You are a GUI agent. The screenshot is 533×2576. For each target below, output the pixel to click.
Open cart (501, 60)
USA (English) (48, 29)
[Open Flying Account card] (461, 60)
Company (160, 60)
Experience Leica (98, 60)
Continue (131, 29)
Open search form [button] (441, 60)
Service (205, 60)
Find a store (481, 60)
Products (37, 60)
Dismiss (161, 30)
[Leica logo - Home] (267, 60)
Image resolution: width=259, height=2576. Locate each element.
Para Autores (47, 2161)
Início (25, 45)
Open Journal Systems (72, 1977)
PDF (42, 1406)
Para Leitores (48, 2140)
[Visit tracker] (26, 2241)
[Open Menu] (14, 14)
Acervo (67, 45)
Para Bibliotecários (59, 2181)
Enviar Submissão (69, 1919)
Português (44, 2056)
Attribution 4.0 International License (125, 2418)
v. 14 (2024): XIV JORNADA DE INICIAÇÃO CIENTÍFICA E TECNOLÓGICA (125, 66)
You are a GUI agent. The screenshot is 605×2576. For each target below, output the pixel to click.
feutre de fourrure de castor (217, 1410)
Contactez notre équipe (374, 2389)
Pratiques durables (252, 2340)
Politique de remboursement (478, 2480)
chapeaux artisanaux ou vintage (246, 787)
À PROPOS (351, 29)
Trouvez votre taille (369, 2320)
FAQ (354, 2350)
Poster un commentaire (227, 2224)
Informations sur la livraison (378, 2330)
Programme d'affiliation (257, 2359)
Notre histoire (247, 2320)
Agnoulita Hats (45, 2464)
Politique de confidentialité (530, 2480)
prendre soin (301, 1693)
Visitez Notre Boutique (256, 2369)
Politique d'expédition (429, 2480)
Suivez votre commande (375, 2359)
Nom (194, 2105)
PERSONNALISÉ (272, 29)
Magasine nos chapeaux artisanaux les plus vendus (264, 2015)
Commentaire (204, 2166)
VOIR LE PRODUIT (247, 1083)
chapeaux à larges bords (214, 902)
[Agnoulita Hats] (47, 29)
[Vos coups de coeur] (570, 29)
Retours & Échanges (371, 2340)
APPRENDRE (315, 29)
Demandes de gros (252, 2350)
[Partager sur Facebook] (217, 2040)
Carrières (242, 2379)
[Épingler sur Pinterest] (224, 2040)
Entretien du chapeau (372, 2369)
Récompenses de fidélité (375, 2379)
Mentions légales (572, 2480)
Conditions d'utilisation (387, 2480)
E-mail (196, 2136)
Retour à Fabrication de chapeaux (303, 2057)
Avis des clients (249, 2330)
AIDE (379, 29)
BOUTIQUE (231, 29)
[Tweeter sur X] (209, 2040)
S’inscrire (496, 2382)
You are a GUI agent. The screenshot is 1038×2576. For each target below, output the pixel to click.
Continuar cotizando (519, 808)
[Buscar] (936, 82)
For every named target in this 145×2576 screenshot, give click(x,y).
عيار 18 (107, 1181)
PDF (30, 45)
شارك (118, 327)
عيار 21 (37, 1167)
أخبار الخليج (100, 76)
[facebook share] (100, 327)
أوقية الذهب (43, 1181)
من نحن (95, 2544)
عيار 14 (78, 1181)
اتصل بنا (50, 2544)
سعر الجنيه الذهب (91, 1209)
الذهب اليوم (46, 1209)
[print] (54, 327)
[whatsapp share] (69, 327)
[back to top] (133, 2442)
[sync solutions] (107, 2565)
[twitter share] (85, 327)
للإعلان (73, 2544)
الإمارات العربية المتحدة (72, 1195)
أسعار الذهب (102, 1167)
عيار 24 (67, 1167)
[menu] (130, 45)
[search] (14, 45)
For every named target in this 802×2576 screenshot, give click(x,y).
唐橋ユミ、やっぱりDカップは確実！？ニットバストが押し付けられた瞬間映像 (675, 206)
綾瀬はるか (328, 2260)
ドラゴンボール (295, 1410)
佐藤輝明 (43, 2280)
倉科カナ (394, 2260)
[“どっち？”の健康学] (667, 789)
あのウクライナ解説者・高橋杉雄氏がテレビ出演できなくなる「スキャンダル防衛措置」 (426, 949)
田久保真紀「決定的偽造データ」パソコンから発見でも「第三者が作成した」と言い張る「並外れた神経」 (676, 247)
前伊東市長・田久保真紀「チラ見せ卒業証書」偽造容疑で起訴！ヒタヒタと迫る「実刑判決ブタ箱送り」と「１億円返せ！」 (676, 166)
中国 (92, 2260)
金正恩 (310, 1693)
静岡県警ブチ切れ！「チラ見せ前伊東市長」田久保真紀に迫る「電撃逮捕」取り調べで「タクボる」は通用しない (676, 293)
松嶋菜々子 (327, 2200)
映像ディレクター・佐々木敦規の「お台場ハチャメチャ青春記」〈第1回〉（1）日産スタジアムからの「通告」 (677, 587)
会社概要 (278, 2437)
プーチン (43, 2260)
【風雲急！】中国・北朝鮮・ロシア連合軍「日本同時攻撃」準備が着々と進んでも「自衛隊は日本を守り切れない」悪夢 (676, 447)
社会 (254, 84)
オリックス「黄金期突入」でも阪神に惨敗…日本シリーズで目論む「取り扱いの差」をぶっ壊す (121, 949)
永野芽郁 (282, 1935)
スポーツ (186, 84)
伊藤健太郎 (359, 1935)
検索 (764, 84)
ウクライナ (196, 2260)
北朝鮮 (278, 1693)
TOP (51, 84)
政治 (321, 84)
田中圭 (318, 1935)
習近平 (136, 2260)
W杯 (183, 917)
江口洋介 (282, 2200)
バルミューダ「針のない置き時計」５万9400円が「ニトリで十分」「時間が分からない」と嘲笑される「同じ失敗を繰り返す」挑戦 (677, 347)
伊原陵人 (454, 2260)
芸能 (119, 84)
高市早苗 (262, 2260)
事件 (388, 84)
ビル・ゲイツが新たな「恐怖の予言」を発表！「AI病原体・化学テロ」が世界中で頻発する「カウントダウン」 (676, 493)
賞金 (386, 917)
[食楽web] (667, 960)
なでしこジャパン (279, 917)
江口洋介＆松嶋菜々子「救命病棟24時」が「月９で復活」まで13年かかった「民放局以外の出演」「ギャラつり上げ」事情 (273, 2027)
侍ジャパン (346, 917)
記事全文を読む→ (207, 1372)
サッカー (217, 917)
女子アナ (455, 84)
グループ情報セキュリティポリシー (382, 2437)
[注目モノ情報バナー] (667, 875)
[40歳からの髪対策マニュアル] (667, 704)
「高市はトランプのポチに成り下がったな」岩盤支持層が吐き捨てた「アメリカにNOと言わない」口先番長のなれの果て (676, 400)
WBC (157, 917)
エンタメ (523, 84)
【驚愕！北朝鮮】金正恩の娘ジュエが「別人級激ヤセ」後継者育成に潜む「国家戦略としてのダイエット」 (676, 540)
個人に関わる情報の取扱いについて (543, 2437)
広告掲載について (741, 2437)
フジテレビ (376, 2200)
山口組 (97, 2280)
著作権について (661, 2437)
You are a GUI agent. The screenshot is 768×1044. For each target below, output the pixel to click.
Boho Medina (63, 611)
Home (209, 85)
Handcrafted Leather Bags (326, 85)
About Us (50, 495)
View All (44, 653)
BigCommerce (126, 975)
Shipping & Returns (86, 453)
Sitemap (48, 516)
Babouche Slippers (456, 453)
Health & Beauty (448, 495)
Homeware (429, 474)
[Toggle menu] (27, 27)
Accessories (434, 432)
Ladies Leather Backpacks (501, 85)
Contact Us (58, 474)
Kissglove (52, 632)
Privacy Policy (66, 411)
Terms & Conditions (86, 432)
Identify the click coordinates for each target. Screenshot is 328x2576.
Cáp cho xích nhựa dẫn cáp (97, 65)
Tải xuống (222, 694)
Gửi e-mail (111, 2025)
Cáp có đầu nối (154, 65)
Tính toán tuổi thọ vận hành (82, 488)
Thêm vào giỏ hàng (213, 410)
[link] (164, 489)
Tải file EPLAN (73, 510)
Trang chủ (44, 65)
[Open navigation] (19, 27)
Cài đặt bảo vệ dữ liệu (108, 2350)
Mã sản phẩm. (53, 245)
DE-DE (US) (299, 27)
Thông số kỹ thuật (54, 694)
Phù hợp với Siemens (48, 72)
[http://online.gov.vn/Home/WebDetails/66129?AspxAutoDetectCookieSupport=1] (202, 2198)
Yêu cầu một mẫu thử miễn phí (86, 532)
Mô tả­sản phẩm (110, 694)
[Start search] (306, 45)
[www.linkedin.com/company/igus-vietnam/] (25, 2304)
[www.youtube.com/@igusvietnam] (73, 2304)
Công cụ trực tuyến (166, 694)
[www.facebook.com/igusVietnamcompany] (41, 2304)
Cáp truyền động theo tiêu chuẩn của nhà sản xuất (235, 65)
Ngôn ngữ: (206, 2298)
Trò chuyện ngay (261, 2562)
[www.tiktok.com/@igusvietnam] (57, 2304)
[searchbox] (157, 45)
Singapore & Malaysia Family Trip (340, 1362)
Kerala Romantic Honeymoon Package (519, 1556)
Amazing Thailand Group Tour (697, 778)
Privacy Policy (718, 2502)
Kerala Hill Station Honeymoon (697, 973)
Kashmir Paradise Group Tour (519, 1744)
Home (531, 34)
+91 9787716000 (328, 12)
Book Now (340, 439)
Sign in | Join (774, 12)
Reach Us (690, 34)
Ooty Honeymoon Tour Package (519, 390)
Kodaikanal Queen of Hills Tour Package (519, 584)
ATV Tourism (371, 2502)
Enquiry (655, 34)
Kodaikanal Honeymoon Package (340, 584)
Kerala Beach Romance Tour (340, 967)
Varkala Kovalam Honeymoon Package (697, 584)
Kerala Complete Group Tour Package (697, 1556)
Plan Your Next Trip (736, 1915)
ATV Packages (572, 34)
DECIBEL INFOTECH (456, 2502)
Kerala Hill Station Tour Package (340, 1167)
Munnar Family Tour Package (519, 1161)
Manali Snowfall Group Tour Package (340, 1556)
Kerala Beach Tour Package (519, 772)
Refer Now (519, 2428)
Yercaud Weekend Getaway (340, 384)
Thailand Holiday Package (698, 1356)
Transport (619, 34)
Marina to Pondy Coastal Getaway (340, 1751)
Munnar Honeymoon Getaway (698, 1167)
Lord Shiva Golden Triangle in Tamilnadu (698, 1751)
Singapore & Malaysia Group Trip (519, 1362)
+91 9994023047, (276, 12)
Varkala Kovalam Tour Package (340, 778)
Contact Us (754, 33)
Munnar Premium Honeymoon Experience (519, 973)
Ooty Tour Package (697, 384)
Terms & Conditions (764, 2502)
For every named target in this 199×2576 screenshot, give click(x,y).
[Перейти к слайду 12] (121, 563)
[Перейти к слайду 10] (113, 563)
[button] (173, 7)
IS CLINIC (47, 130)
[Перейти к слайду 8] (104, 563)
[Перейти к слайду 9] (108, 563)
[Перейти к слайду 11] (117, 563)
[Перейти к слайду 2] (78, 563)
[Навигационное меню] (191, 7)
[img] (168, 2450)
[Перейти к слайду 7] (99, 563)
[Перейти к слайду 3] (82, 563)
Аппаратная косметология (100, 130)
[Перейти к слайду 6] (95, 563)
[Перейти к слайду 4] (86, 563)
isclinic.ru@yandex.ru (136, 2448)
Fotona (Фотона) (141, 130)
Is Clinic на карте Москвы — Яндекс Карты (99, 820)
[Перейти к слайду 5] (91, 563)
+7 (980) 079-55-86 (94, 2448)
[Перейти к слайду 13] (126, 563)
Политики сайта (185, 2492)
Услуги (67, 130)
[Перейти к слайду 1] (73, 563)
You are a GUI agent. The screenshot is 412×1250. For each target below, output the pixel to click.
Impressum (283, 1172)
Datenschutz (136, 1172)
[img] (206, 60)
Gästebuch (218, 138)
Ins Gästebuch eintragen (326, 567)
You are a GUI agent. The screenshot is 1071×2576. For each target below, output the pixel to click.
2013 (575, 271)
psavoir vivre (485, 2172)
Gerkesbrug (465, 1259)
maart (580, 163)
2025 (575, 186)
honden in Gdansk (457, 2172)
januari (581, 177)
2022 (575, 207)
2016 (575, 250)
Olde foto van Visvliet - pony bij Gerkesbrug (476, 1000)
++++++
[Problem description]
Using only the listing above, restate exactly the lines from the line containing "View All (44, 653)" through the line containing "Tải xuống (222, 694)", both included.

[Solution to this exercise]
View All (44, 653)
BigCommerce (126, 975)
Shipping & Returns (86, 453)
Sitemap (48, 516)
Babouche Slippers (456, 453)
Health & Beauty (448, 495)
Homeware (429, 474)
[Toggle menu] (27, 27)
Accessories (434, 432)
Ladies Leather Backpacks (501, 85)
Contact Us (58, 474)
Kissglove (52, 632)
Privacy Policy (66, 411)
Terms & Conditions (86, 432)
Identify the click coordinates for each target. Screenshot is 328x2576.
Cáp cho xích nhựa dẫn cáp (97, 65)
Tải xuống (222, 694)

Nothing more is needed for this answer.